Top 7 Reasons to Visit Lisbon
Lisbon has experienced a massive revival in recent years, with historic neighbourhoods now becoming favourites among tourists and locals alike.
A typical weekend itinerary offers a day of exploring the old cobblestone streets in the traditional neighbourhood of Alfama and indulging in a plate of flaky Portuguese tarts filled with custard cream in the famous Antiga Confeitaria de Belem bakery. The culturally buzzing Lisbon has more than enough sights to fill an entire week, and you’ll find plenty of hidden gems to discover beyond the main tourist sites.
Here are some of the top reasons why you should visit Lisbon.
1. The spectacular views
Since Lisbon is built on seven hills that overlook the Tejo river, you’re never far away from a beautiful view. The city is known for its numerous rooftop bars and terraces from which offer excellent vistas of the old city as well as the bay’s 25th of April Bridge that looks like a cousin of the Golden Gate Bridge in San Francisco.
2. It’s affordable
When you travel to Lisbon you’ll find it a budget-friendly destination, as it is one of the most affordable capital cities in Western Europe. For example, a coffee in Lisbon costs just a single euro, and a meal in an average restaurant costs less than 15 euros.
Accommodation choices in Lisbon offer great value and are easy on the wallet. For plenty of charm and comfort without breaking the bank, consider staying in Casa Amora Guesthouse, Casa Balthazar or Oasis Backpackers’ Mansion.
3. The amazing seafood
Portugal’s picturesque coastline makes it the perfect place to enjoy some of the country’s fantastic seafood. The local cuisine specialises in seafood dishes, with restaurants serving fresh squid, bream, snook and fried cuttlefish found along the coast.
It’s the bacalhau (codfish) that makes Portuguese locals heart beat a little faster, and possibly yours too. In what is a centuries-old tradition, the salted codfish is imported from the north of Europe, before finding its way into many of the signature dishes found in Portugal. Be sure to try the bacalhau a bras that combines ingredients like onions, fried potatoes and scrambled eggs.
To accompany the country’s excellent cuisine, Portugal also has some terrific homegrown wines. You’ll want to sample the famous Port wines from Porto, while vinho verde (green wine) is a local favourite.
4. Beaches within 30 minutes
Surrounded by a beautiful coastline, Portugal is home to an array of beautiful beaches.
Many of the beaches are within a stone’s throw distance from Lisbon, easily reached on public transportation, or on the Lisbon-to-Cascais train line. Rent a car, and you’ll be able to reach many of Portugal’s less-visited beaches including Guincho, Sesimbra and Caparica, some of which are surrounded by craggy cliffs and coves.
5. The gorgeous tiles
Portugal developed a wonderful obsession with patterned tiles, a lasting gift from the Moorish occupation over a thousand years ago. You can find them adorning many of the buildings around Portugal, where you’ll discover an array of multi-coloured facades, including pastel colours highlighted in Lisbon and deep reds accents favoured in the city of Porto.

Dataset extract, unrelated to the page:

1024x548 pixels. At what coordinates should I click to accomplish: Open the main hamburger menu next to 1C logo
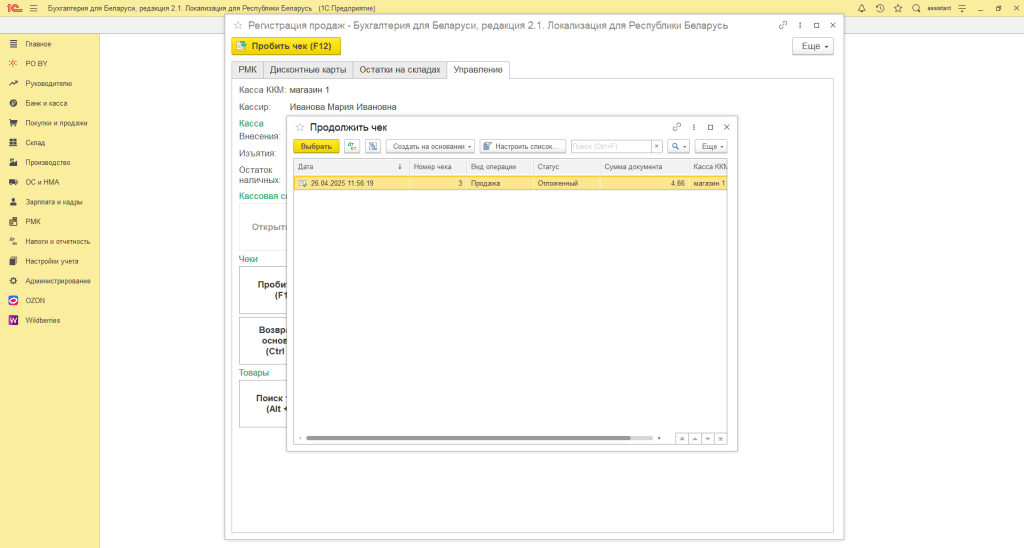coord(33,8)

The tiles, or azulejos, give Lisbon an artisan flair, with many of the tiled walls depicting historical scenes. Be sure to visit Museu Nacional do Azulejo where you can admire a collection of hand-painted tiles that date back to the 16th century, including pieces from Lisbon’s historic Santo Antonio church.
6. The castles at Sintra
Sintra is a fairy tale-like area with majestic castles just 40 minutes outside of Lisbon. You can find a Moorish castle set on a steep hill guarding over the surrounding landscape, as well as some vibrant coloured palaces that once housed Portuguese royalty. A UNESCO World Heritage centre, these pastel-coloured palaces are unlike any other in Europe.
You’ll want to explore the lush gardens around Sintra, such as the Quinta da Regaleira. These enchanting gothic-style gardens were created in the early 1900s and include a series of hidden tunnels as well as an underground tower. You can easily fill an entire afternoon exploring these grounds with its various nooks and crannies.
7. The melancholy of Fado
The traditional music of Fado is a symbolic embodiment of the Portuguese spirit. You can find many singers performing Fado songs in Lisbon’s traditional Alfama and Mouraria restaurants. The songs emphasise a feeling of saudade, a word that cannot be directly translated but is an expression that involves a strong sense of nostalgia and longing.
The songs are usually about a wife missing her husband who’s sailing the high seas, the sad turning of the seasons or a love that’s forever lost. Often paired with multiple guitarists, even if you don’t understand the lyrics you are sure to feel the emotions, as Fado singers are able to express their passion through their intense melancholy.